**Exercise tasks**
1. In the text on authentic leadership below, what did Lt Col Brown ask his Airmen on shift to do?
2. Translate this sentence from the text on authentic leadership below into Spanish: "He knew very early on that he was entering a different community than the one he had led in the past."
[start of Extract to read]
According to George’s approach, for a leader to be perceived as authentic, he needs to be relational and openly connect with others (Northouse, 2015). Lt Col Brown was willing to be open and honest, disclosing information about himself; this in turn allowed the remainder of the team to share their story with him. He listened to members of the squadron and found out not only about who they were, but also about their family members. He showed interest in their perspectives, which is evident with respect to the fact that he asked Leadership what they thought about the squadron and its direction, and path to success. This reciprocated disclosure generated trust and friendship between the leader and the followers. According to George it is optimal that leaders form a sense of trust with their followers—in turn followers will be prepared and enthusiastic to show commitment and devotion to their leaders (Northouse, 2015). In the current scenario squadron members were loyal to Lt Col Brown and when they needed to be asked to bend over backwards for the mission, they were more than willing to do it for him.
Internalized Moral Perspective
Internal moral perspective is another one of the four factors that make up the foundation for Authentic Leadership. It is a “self-regulatory process, that is governed by moral standards and values that guide behavior, rather than letting outside pressures control them” (Northouse, 2015).
Given the challenging dysfunction of the situation facing Lt Col Brown, he could have responded to the situation in various ways. He could have been outwardly focused on the other occupants of the base and their thoughts and opinions or he could have felt pressured and discouraged by the morale of his squadron. Instead he exhibited the “positive psychological capacity” (PSU, 2015) required by the theoretical approach. He showed “confidence” in taking charge of the mission, “hope” for the relationships he set out to build with the team, “optimism” for a positive outcome as he explained the direction he wanted to go with each member of the squadron and “resilience” in seeing the task through each and every day, despite the challenges he was sure to have faced. His “moral reasoning”, which is the other component for beginning to experience authentic leadership, is what impacted his moral internalized perspective. This emanated from his strong sense of moral standards and values, which we clearly see guided his behavior in all of the ways he developed the unified identity, pride and morale within the squadron. He ultimately transformed the squadron into a different team, through exhibiting his internalized moral perspective.
The next of the four factors that make up the foundation for Authentic Leadership is self-awareness. Self-awareness is "a process in which individuals understand themselves, including their strengths an weaknesses, and the impact they have on others." (Northouse, 2015)
Lt Col Brown showed an acute self-awareness in this scenario in several areas. He knew very early on that he was entering a different community than the one he had led in the past. The mission he was overseeing was highly technical and he knew that he would not be the expert in the technical aspects of the job. He therefore used his efforts to get to know his Airmen on shift to ask them to explain their job to him to build his knowledge base on the technical aspects of the job. This helped him to understand the needs of his people better and allowed him to speak the language. He knew his technical expertise was a weakness coming in to the job and therefore used this to his advantage as a way to get to know his Airmen and build their confidence.
[end of Extract to read]
[start of Collected data]
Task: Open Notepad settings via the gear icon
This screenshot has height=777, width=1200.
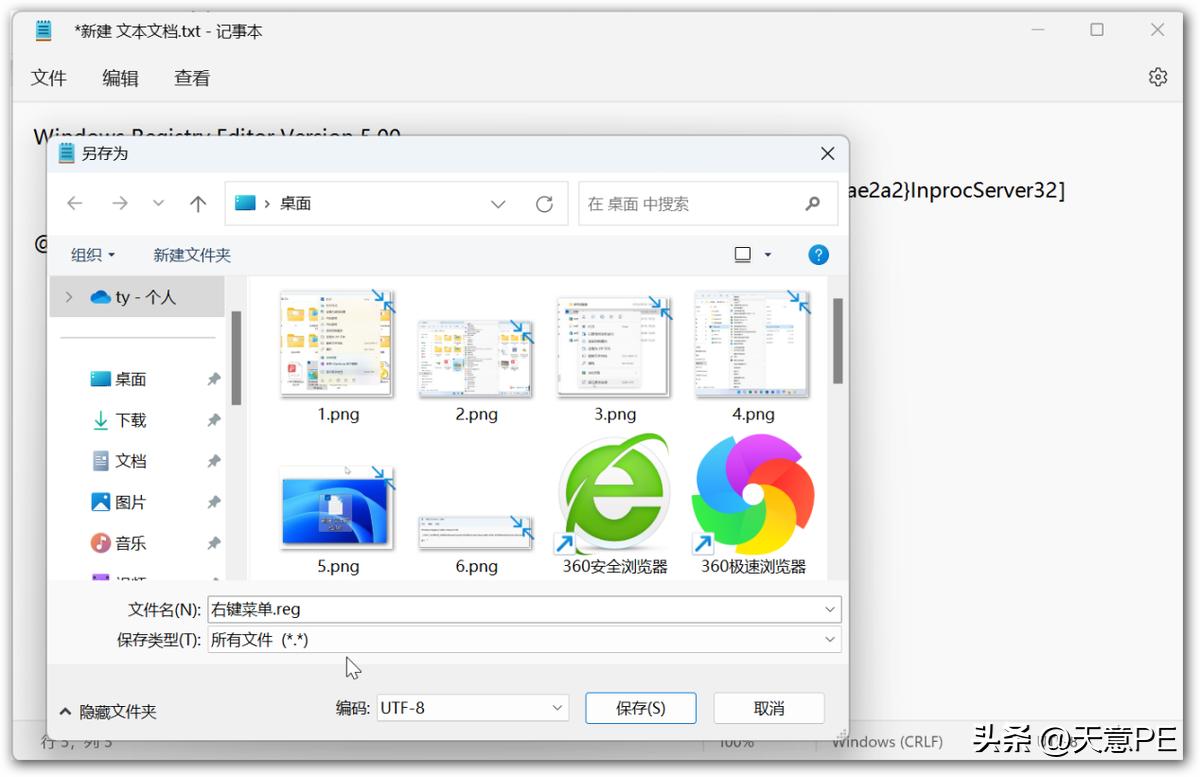Action: [x=1157, y=75]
[end of Collected data]
**The solutions**
1. He asked them to explain their job to him.

2. Supo desde muy temprano que estaba entrando en una comunidad distinta de la que había dirigido en el pasado.